Nota: Schede Radeon più vecchie (serie X1900 e precedenti) non necessitano né del pacchetto radeon-ucode né di alcuna configurazione per il firmware. Basta abilitare il Direct Rendering Manager e il modesetting per ATI Radeon.

Ora che si è impostato KMS, si può continuare con la prossima sezione e praparare il file /etc/portage/make.conf.

configurazione di make.conf

Dopo la preparazione del kernel ma prima di installare Xorg vanno configurate due importanti variabili nel file /etc/portage/make.conf.

La prima variabile è VIDEO_CARDS. Serve a specificare i driver video che si vogliono usare e di solito dipende dal tipo e marca della propria scheda video. Le impostazioni più comuni sono nouveau for le schede nVidia e radeon per quelle ATI. Entrambi hanno driver open-source ben supportati e attivamente sviluppati.

Nota: Si potrebbe inoltre provare ad usare i driver proprietari per nVidia e AMD/ATI, rispettivamente nvidia e fglrx. Comunque, la configurazione dei driver proprietari trascende gli scopi di questa guida. Fare riferimento alla Guida nVidia per Gentoo Linux e alle Domande frequenti (FAQ) su ATI in Gentoo Linux. Se si è incerti su quale drivere scegliere, fare riferimento a queste guide per maggiori informazioni.

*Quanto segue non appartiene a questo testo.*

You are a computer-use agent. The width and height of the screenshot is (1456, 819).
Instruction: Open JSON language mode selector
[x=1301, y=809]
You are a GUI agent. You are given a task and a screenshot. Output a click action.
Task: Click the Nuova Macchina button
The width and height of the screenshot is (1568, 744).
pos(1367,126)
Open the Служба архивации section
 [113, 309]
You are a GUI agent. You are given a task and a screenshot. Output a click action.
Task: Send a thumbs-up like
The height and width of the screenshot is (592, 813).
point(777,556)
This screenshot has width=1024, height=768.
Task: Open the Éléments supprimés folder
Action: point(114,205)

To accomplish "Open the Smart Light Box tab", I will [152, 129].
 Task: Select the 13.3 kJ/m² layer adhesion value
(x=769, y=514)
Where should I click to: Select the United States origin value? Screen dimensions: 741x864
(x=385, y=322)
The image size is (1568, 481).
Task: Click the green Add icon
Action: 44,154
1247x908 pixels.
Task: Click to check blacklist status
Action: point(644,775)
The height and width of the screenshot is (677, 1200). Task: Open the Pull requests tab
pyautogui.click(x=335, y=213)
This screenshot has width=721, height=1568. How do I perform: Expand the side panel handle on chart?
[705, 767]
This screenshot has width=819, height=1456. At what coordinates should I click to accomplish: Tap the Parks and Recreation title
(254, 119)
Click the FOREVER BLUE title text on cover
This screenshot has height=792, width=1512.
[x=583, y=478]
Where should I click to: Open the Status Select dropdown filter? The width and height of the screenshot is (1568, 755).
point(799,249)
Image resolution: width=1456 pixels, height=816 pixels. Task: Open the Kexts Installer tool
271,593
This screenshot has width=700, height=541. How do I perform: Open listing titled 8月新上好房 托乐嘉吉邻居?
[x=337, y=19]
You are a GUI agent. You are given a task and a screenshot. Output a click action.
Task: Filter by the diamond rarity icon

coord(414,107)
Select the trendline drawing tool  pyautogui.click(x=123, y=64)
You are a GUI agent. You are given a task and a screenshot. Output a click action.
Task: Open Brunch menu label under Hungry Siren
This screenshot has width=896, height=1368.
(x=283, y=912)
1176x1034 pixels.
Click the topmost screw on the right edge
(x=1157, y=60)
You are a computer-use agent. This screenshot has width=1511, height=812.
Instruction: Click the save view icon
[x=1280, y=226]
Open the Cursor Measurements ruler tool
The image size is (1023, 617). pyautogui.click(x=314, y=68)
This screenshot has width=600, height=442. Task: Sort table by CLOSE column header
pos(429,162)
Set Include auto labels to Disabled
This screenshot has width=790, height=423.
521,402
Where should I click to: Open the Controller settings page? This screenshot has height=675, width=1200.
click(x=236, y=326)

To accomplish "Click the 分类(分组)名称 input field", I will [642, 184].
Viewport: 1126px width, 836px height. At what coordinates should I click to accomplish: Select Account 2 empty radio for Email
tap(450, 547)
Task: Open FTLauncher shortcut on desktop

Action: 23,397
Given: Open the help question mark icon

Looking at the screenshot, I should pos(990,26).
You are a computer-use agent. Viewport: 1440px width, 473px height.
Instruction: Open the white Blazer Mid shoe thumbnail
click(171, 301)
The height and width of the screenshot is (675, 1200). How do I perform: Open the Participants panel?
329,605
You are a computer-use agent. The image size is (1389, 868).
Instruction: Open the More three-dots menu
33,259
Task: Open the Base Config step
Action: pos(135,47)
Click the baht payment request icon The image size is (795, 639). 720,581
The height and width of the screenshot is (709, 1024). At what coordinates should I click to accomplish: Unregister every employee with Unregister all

Il driver intel può essere usato per desktop o laptop con grafica integrata Intel.

Nota: VIDEO_CARDS può contenere più driver, separati da uno spazio.

La seconda variabile è INPUT_DEVICES e serve per determinare i driver da compilare per i dispositivi di input. Nella maggior parte dei casi il valore evdev dovrebbe funzionare. Se si usano dispositivi di input ulteriori, come ad esempio un touchpad Synaptics per un portatile, assicurarsi di aggiungerli a INPUT_DEVICES.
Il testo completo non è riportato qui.